Return every record exactly as it appears. Leave nothing out.
=== Entries supplied ===
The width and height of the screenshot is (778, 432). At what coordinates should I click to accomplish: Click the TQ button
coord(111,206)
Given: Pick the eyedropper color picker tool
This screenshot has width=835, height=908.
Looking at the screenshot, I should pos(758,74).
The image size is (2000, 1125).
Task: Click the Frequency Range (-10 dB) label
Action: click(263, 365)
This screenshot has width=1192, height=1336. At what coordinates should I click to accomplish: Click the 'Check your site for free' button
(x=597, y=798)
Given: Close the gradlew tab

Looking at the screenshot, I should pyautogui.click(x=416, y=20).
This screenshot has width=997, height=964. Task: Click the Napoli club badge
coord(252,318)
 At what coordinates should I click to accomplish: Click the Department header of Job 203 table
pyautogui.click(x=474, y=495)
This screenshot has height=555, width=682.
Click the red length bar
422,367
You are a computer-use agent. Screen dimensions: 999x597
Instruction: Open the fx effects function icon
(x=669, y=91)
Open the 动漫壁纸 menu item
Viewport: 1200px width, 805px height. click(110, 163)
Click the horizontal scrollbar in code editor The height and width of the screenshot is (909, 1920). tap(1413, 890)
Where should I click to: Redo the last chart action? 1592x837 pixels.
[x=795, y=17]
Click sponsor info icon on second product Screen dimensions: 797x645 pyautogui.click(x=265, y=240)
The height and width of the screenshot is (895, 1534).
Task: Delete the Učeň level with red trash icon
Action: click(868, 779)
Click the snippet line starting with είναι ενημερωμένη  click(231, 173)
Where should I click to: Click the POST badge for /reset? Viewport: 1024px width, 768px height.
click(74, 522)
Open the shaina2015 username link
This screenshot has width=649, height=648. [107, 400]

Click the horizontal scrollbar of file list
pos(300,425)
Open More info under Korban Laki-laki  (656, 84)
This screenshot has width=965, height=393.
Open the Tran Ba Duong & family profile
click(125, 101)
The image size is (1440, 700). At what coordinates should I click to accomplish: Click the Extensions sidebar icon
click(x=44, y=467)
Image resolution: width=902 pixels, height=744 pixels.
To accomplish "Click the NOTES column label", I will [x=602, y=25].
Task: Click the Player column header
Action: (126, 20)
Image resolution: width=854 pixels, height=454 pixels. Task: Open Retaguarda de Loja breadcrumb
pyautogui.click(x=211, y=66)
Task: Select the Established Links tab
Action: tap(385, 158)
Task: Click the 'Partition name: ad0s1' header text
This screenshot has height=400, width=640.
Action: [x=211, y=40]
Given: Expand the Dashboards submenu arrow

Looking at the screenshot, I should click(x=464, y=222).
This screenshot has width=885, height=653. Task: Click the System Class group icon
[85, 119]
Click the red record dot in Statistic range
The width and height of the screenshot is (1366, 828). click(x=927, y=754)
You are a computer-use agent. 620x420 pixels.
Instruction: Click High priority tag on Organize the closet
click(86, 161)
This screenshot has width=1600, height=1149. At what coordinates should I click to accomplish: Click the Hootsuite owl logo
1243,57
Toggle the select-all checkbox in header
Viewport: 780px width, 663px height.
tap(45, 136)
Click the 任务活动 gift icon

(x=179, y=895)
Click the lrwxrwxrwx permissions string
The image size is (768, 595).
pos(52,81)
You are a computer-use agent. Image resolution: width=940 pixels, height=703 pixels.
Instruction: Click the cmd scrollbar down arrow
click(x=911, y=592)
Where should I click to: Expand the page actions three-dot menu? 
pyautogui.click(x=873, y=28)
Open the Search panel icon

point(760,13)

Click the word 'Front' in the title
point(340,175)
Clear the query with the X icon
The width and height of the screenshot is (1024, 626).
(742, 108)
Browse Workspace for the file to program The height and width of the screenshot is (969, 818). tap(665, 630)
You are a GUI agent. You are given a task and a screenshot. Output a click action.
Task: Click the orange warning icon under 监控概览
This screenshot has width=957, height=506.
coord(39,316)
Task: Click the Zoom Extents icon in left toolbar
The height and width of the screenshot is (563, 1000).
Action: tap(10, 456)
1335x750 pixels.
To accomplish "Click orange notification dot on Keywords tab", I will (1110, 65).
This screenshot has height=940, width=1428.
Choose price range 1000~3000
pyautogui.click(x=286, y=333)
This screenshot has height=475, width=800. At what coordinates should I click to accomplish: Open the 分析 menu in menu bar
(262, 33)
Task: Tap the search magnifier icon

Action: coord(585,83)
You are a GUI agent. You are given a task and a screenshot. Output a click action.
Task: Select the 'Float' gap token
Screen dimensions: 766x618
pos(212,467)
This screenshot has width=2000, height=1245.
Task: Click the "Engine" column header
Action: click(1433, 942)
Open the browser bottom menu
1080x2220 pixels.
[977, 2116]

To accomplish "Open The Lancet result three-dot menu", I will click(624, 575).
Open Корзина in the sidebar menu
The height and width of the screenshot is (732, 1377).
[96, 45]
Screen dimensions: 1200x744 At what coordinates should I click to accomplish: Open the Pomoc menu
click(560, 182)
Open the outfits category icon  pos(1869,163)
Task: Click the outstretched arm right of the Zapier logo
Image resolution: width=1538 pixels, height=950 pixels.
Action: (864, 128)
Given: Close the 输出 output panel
===
Answer section ::
The width and height of the screenshot is (778, 432). At what coordinates should I click to accomplish: Click the TQ button
coord(111,206)
Given: Pick the eyedropper color picker tool
This screenshot has width=835, height=908.
Looking at the screenshot, I should pos(758,74).
The image size is (2000, 1125).
Task: Click the Frequency Range (-10 dB) label
Action: click(263, 365)
This screenshot has width=1192, height=1336. At what coordinates should I click to accomplish: Click the 'Check your site for free' button
(x=597, y=798)
Given: Close the gradlew tab

Looking at the screenshot, I should pyautogui.click(x=416, y=20).
This screenshot has width=997, height=964. Task: Click the Napoli club badge
coord(252,318)
 At what coordinates should I click to accomplish: Click the Department header of Job 203 table
pyautogui.click(x=474, y=495)
This screenshot has height=555, width=682.
Click the red length bar
422,367
You are a computer-use agent. Screen dimensions: 999x597
Instruction: Open the fx effects function icon
(x=669, y=91)
Open the 动漫壁纸 menu item
Viewport: 1200px width, 805px height. click(110, 163)
Click the horizontal scrollbar in code editor The height and width of the screenshot is (909, 1920). tap(1413, 890)
Where should I click to: Redo the last chart action? 1592x837 pixels.
[x=795, y=17]
Click sponsor info icon on second product Screen dimensions: 797x645 pyautogui.click(x=265, y=240)
The height and width of the screenshot is (895, 1534).
Task: Delete the Učeň level with red trash icon
Action: click(868, 779)
Click the snippet line starting with είναι ενημερωμένη  click(231, 173)
Where should I click to: Click the POST badge for /reset? Viewport: 1024px width, 768px height.
click(74, 522)
Open the shaina2015 username link
This screenshot has width=649, height=648. [107, 400]

Click the horizontal scrollbar of file list
pos(300,425)
Open More info under Korban Laki-laki  (656, 84)
This screenshot has width=965, height=393.
Open the Tran Ba Duong & family profile
click(125, 101)
The image size is (1440, 700). At what coordinates should I click to accomplish: Click the Extensions sidebar icon
click(x=44, y=467)
Image resolution: width=902 pixels, height=744 pixels.
To accomplish "Click the NOTES column label", I will [x=602, y=25].
Task: Click the Player column header
Action: (126, 20)
Image resolution: width=854 pixels, height=454 pixels. Task: Open Retaguarda de Loja breadcrumb
pyautogui.click(x=211, y=66)
Task: Select the Established Links tab
Action: tap(385, 158)
Task: Click the 'Partition name: ad0s1' header text
This screenshot has height=400, width=640.
Action: [x=211, y=40]
Given: Expand the Dashboards submenu arrow

Looking at the screenshot, I should click(x=464, y=222).
This screenshot has width=885, height=653. Task: Click the System Class group icon
[85, 119]
Click the red record dot in Statistic range
The width and height of the screenshot is (1366, 828). click(x=927, y=754)
You are a computer-use agent. 620x420 pixels.
Instruction: Click High priority tag on Organize the closet
click(86, 161)
This screenshot has width=1600, height=1149. At what coordinates should I click to accomplish: Click the Hootsuite owl logo
1243,57
Toggle the select-all checkbox in header
Viewport: 780px width, 663px height.
tap(45, 136)
Click the 任务活动 gift icon

(x=179, y=895)
Click the lrwxrwxrwx permissions string
The image size is (768, 595).
pos(52,81)
You are a computer-use agent. Image resolution: width=940 pixels, height=703 pixels.
Instruction: Click the cmd scrollbar down arrow
click(x=911, y=592)
Where should I click to: Expand the page actions three-dot menu? 
pyautogui.click(x=873, y=28)
Open the Search panel icon

point(760,13)

Click the word 'Front' in the title
point(340,175)
Clear the query with the X icon
The width and height of the screenshot is (1024, 626).
(742, 108)
Browse Workspace for the file to program The height and width of the screenshot is (969, 818). tap(665, 630)
You are a GUI agent. You are given a task and a screenshot. Output a click action.
Task: Click the orange warning icon under 监控概览
This screenshot has width=957, height=506.
coord(39,316)
Task: Click the Zoom Extents icon in left toolbar
The height and width of the screenshot is (563, 1000).
Action: tap(10, 456)
1335x750 pixels.
To accomplish "Click orange notification dot on Keywords tab", I will (1110, 65).
This screenshot has height=940, width=1428.
Choose price range 1000~3000
pyautogui.click(x=286, y=333)
This screenshot has height=475, width=800. At what coordinates should I click to accomplish: Open the 分析 menu in menu bar
(262, 33)
Task: Tap the search magnifier icon

Action: coord(585,83)
You are a GUI agent. You are given a task and a screenshot. Output a click action.
Task: Select the 'Float' gap token
Screen dimensions: 766x618
pos(212,467)
This screenshot has width=2000, height=1245.
Task: Click the "Engine" column header
Action: click(1433, 942)
Open the browser bottom menu
1080x2220 pixels.
[977, 2116]

To accomplish "Open The Lancet result three-dot menu", I will click(624, 575).
Open Корзина in the sidebar menu
The height and width of the screenshot is (732, 1377).
[96, 45]
Screen dimensions: 1200x744 At what coordinates should I click to accomplish: Open the Pomoc menu
click(560, 182)
Open the outfits category icon  pos(1869,163)
Task: Click the outstretched arm right of the Zapier logo
Image resolution: width=1538 pixels, height=950 pixels.
Action: (864, 128)
Given: Close the 输出 output panel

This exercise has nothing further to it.